(Supplied data)

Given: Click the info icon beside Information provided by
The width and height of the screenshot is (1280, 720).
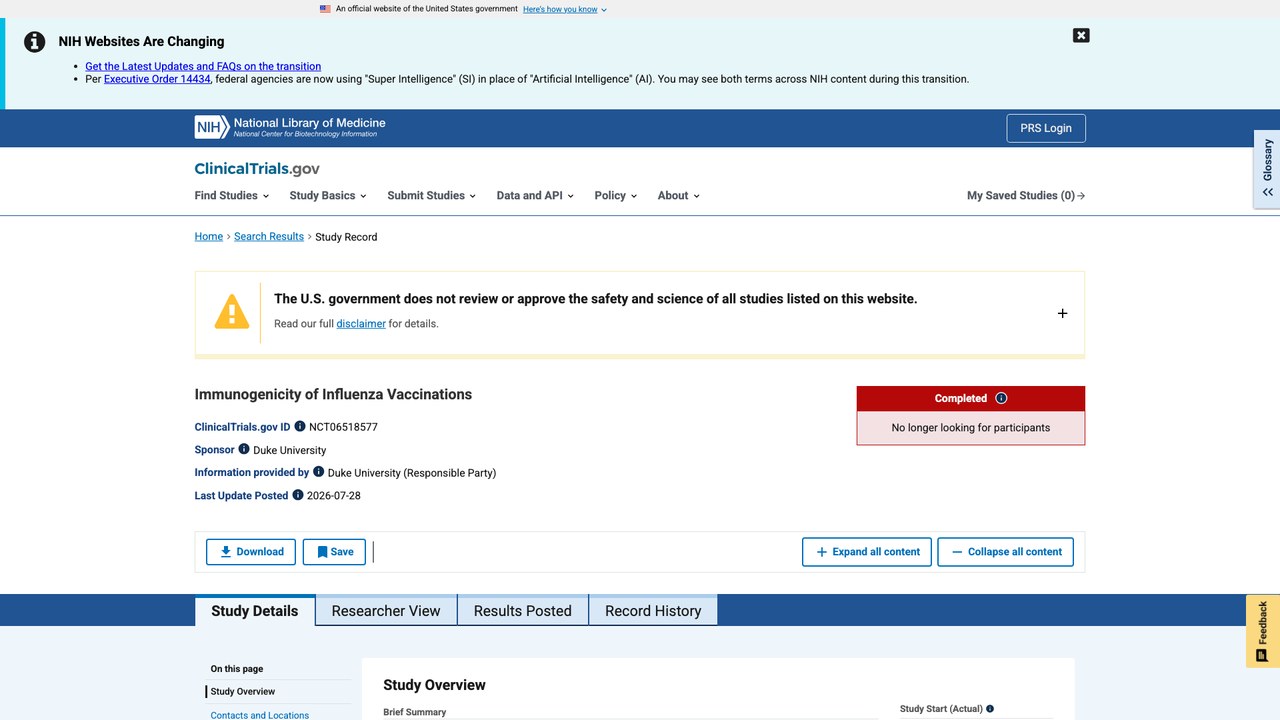Looking at the screenshot, I should [319, 472].
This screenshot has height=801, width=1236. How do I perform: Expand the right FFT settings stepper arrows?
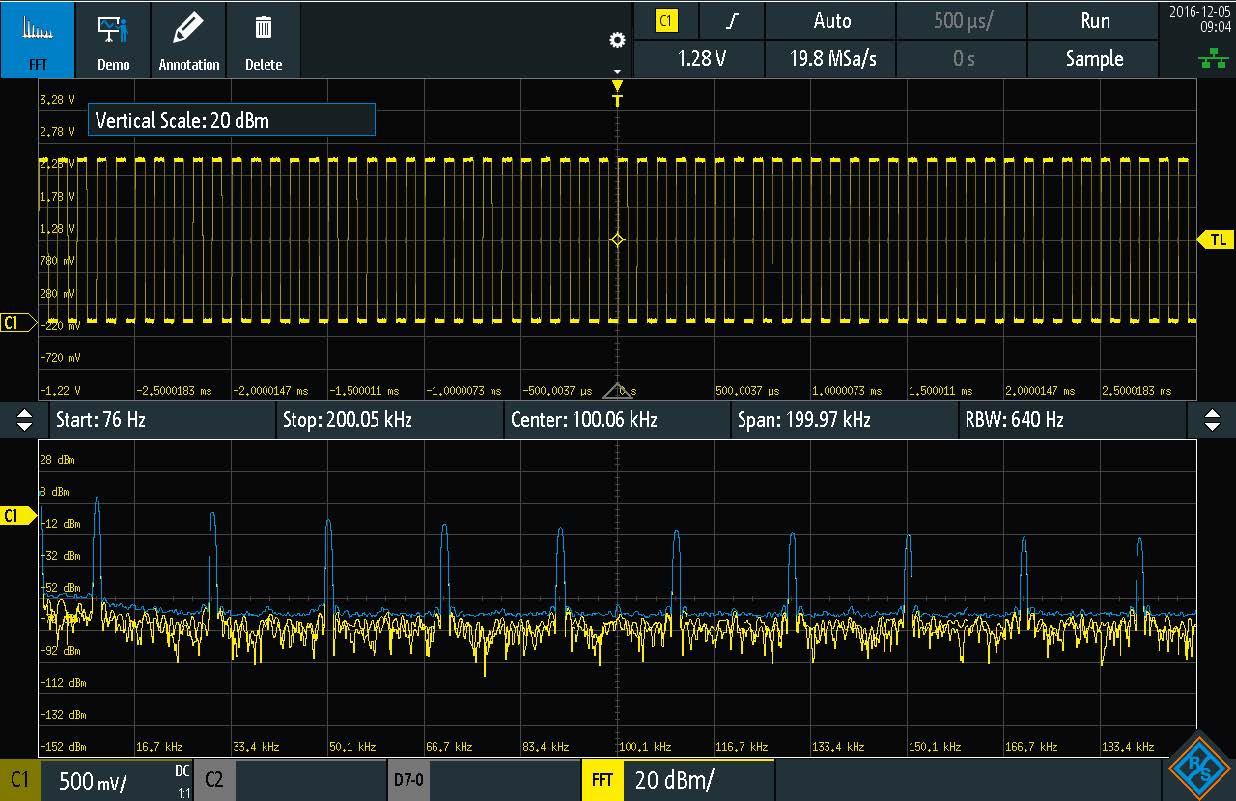pyautogui.click(x=1212, y=420)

(What you have to do)
Reproduce the lines above word for word, leaving out the pictures.

(Solution for this task)
Given: Click the info icon beside Information provided by
The width and height of the screenshot is (1280, 720).
Looking at the screenshot, I should [319, 472].
This screenshot has height=801, width=1236. How do I perform: Expand the right FFT settings stepper arrows?
pyautogui.click(x=1212, y=420)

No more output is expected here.